Las experiencias obtenidas en esta RS para la medición de la funcionalidad tras la intervención con KT tampoco son homogéneas, lo que dificulta la comparación entre los estudios. La mayoría de los autores utilizan la escala funcional FFI, mientras que Kirthika et al.30 utilizan la SEBT y la FAAM para medir la función del tobillo-pie; Pinrattana et al.21 emplean la versión tailandesa MFPDI y Park et al.32 no aportan datos de funcionalidad en su intervención.

Todos los estudios, excepto el de Park et al.32, incluyen mediciones de la funcionalidad del pie antes y después del tratamiento. Todos ellos obtienen una mejoría con la aplicación del KT, a excepción de Mehta S. et al.31, que obtiene mejores resultados con la aplicación de vendaje Mulligan. Tezel et al.36 destacan que el KT es un método más seguro y efectivo sobre la funcionalidad del pie en comparación con las ESWT.

Otro de los objetivos planteados en esta revisión fue la duración de la aplicación del tratamiento. El estudio de Mehta et al.31 es el de menor duración de todos: 6 días; el de Bahar-Ozdemir et al.29 el de mayor duración: 9 semanas. Ninguno de ellos aporta resultados a largo plazo (al menos 6 meses).
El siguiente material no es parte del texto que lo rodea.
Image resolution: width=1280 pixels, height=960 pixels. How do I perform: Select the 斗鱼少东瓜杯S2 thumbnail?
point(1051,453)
Esto puede deberse a que, al tener muestras de población pequeñas y dividirlas en grupos de ensayo y control, los periodos de seguimiento más largos pueden acarrear la pérdida de pacientes.

Limitaciones

Los sesgos de los estudios seleccionados se evaluaron con la herramienta Risk of Bias de la Biblioteca Cochrane28 (figura 2).

Los artículos llevados a estudio solo recogen tiempos de intervención a corto y medio plazo, por lo que a largo plazo se desconocen los beneficios que se obtendrían o mantendrían.

Otra limitación a tener en cuenta son los tamaños muestrales, sexo y edad de los participantes, por lo que los resultados no se pueden extrapolar a la población general.

Conclusiones

Esta revisión sugiere que el KT es una técnica eficaz para mejorar el dolor a corto y medio plazo en pacientes diagnosticados de FP; puede implementarse como técnica analgésica.

Según la literatura revisada, los mejores resultados en dolor y funcionalidad se obtienen mediante el tratamiento combinado de KT con ejercicio terapéutico, frente a cualquiera de las técnicas convencionales de fisioterapia por sí solas.

Son necesarios estudios de mayor tamaño muestral, con rangos de edad más amplios, que incluyan ambos sexos y periodos de seguimiento de más de 6 meses, para confirmar los hallazgos encontrados en esta RS y poder inferirlo en la población general.

Conflicto de intereses

Los autores declaran no tener ningún conflicto de intereses.